WORK TO BE COMPLETED = Reproduce the listing below word for word, keeping every line as it stands.

* BEGIN *

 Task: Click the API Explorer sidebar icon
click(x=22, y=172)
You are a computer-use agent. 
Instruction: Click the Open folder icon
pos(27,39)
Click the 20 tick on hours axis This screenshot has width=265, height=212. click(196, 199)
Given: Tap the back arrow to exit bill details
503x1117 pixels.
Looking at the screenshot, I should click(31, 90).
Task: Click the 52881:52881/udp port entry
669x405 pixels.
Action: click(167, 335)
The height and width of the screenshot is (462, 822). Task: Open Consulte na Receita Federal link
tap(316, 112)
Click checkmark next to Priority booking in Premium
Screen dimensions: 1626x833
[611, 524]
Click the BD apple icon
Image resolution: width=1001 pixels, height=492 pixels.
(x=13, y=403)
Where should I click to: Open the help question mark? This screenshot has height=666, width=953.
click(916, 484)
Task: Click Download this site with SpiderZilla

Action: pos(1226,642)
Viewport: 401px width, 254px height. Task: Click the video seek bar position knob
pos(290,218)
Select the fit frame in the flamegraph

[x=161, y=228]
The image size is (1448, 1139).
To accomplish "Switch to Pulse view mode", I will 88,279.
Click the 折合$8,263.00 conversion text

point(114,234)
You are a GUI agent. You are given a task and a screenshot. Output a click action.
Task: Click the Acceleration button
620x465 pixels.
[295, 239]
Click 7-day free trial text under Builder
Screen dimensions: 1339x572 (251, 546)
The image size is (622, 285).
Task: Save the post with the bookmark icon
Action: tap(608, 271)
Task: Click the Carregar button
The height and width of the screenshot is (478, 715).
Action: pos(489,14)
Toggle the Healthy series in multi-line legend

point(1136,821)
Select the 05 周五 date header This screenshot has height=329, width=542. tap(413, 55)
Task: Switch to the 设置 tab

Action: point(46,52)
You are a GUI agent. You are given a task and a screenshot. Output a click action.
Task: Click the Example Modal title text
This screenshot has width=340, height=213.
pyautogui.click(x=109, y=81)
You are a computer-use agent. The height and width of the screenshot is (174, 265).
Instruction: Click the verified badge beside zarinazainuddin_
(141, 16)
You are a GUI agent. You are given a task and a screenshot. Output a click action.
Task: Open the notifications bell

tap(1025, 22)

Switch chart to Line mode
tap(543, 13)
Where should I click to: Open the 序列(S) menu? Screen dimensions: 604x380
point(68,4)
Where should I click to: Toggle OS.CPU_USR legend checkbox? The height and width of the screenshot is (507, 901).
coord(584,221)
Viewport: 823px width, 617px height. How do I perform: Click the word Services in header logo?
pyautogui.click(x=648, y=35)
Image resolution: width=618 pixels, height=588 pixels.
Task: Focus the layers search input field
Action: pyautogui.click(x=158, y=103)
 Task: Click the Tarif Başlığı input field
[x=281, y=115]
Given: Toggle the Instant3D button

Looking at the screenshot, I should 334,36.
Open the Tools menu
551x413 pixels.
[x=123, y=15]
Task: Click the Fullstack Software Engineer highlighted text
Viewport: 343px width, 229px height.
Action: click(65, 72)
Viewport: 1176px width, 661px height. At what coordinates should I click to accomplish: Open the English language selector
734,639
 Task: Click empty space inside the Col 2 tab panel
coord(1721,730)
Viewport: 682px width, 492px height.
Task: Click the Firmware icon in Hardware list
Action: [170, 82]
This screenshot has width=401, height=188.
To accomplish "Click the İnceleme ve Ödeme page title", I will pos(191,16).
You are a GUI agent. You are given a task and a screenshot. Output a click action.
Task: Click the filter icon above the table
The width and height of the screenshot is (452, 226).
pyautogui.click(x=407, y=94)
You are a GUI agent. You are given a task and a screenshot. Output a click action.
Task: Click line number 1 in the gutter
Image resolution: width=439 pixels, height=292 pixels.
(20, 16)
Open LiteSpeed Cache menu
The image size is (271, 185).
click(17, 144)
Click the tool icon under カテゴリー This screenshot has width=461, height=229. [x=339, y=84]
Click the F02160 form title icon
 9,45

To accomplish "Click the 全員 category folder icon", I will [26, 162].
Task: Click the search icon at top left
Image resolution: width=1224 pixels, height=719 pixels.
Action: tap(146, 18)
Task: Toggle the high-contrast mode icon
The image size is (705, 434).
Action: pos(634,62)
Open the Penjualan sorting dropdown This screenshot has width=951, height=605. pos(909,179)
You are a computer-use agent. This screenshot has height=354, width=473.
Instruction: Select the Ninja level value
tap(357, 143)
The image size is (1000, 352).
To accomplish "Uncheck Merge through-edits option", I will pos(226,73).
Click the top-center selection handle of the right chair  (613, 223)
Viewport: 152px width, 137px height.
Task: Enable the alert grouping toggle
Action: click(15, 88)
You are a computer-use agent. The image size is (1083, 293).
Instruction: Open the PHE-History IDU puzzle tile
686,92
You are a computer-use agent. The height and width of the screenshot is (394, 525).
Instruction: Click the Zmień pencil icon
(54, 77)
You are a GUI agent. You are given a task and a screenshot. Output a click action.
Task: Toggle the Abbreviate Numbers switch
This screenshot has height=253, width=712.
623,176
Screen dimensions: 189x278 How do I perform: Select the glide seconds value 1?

* END *

REPLY =
 Task: Click the API Explorer sidebar icon
click(x=22, y=172)
You are a computer-use agent. 
Instruction: Click the Open folder icon
pos(27,39)
Click the 20 tick on hours axis This screenshot has width=265, height=212. click(196, 199)
Given: Tap the back arrow to exit bill details
503x1117 pixels.
Looking at the screenshot, I should click(31, 90).
Task: Click the 52881:52881/udp port entry
669x405 pixels.
Action: click(167, 335)
The height and width of the screenshot is (462, 822). Task: Open Consulte na Receita Federal link
tap(316, 112)
Click checkmark next to Priority booking in Premium
Screen dimensions: 1626x833
[611, 524]
Click the BD apple icon
Image resolution: width=1001 pixels, height=492 pixels.
(x=13, y=403)
Where should I click to: Open the help question mark? This screenshot has height=666, width=953.
click(916, 484)
Task: Click Download this site with SpiderZilla

Action: pos(1226,642)
Viewport: 401px width, 254px height. Task: Click the video seek bar position knob
pos(290,218)
Select the fit frame in the flamegraph

[x=161, y=228]
The image size is (1448, 1139).
To accomplish "Switch to Pulse view mode", I will 88,279.
Click the 折合$8,263.00 conversion text

point(114,234)
You are a GUI agent. You are given a task and a screenshot. Output a click action.
Task: Click the Acceleration button
620x465 pixels.
[295, 239]
Click 7-day free trial text under Builder
Screen dimensions: 1339x572 (251, 546)
The image size is (622, 285).
Task: Save the post with the bookmark icon
Action: tap(608, 271)
Task: Click the Carregar button
The height and width of the screenshot is (478, 715).
Action: pos(489,14)
Toggle the Healthy series in multi-line legend

point(1136,821)
Select the 05 周五 date header This screenshot has height=329, width=542. tap(413, 55)
Task: Switch to the 设置 tab

Action: point(46,52)
You are a GUI agent. You are given a task and a screenshot. Output a click action.
Task: Click the Example Modal title text
This screenshot has width=340, height=213.
pyautogui.click(x=109, y=81)
You are a computer-use agent. The height and width of the screenshot is (174, 265).
Instruction: Click the verified badge beside zarinazainuddin_
(141, 16)
You are a GUI agent. You are given a task and a screenshot. Output a click action.
Task: Open the notifications bell

tap(1025, 22)

Switch chart to Line mode
tap(543, 13)
Where should I click to: Open the 序列(S) menu? Screen dimensions: 604x380
point(68,4)
Where should I click to: Toggle OS.CPU_USR legend checkbox? The height and width of the screenshot is (507, 901).
coord(584,221)
Viewport: 823px width, 617px height. How do I perform: Click the word Services in header logo?
pyautogui.click(x=648, y=35)
Image resolution: width=618 pixels, height=588 pixels.
Task: Focus the layers search input field
Action: pyautogui.click(x=158, y=103)
 Task: Click the Tarif Başlığı input field
[x=281, y=115]
Given: Toggle the Instant3D button

Looking at the screenshot, I should 334,36.
Open the Tools menu
551x413 pixels.
[x=123, y=15]
Task: Click the Fullstack Software Engineer highlighted text
Viewport: 343px width, 229px height.
Action: click(65, 72)
Viewport: 1176px width, 661px height. At what coordinates should I click to accomplish: Open the English language selector
734,639
 Task: Click empty space inside the Col 2 tab panel
coord(1721,730)
Viewport: 682px width, 492px height.
Task: Click the Firmware icon in Hardware list
Action: [170, 82]
This screenshot has width=401, height=188.
To accomplish "Click the İnceleme ve Ödeme page title", I will pos(191,16).
You are a GUI agent. You are given a task and a screenshot. Output a click action.
Task: Click the filter icon above the table
The width and height of the screenshot is (452, 226).
pyautogui.click(x=407, y=94)
You are a GUI agent. You are given a task and a screenshot. Output a click action.
Task: Click line number 1 in the gutter
Image resolution: width=439 pixels, height=292 pixels.
(20, 16)
Open LiteSpeed Cache menu
The image size is (271, 185).
click(17, 144)
Click the tool icon under カテゴリー This screenshot has width=461, height=229. [x=339, y=84]
Click the F02160 form title icon
 9,45

To accomplish "Click the 全員 category folder icon", I will [26, 162].
Task: Click the search icon at top left
Image resolution: width=1224 pixels, height=719 pixels.
Action: tap(146, 18)
Task: Toggle the high-contrast mode icon
The image size is (705, 434).
Action: pos(634,62)
Open the Penjualan sorting dropdown This screenshot has width=951, height=605. pos(909,179)
You are a computer-use agent. This screenshot has height=354, width=473.
Instruction: Select the Ninja level value
tap(357, 143)
The image size is (1000, 352).
To accomplish "Uncheck Merge through-edits option", I will pos(226,73).
Click the top-center selection handle of the right chair  (613, 223)
Viewport: 152px width, 137px height.
Task: Enable the alert grouping toggle
Action: click(15, 88)
You are a computer-use agent. The image size is (1083, 293).
Instruction: Open the PHE-History IDU puzzle tile
686,92
You are a computer-use agent. The height and width of the screenshot is (394, 525).
Instruction: Click the Zmień pencil icon
(54, 77)
You are a GUI agent. You are given a task and a screenshot. Output a click action.
Task: Toggle the Abbreviate Numbers switch
This screenshot has height=253, width=712.
623,176
Screen dimensions: 189x278 How do I perform: Select the glide seconds value 1?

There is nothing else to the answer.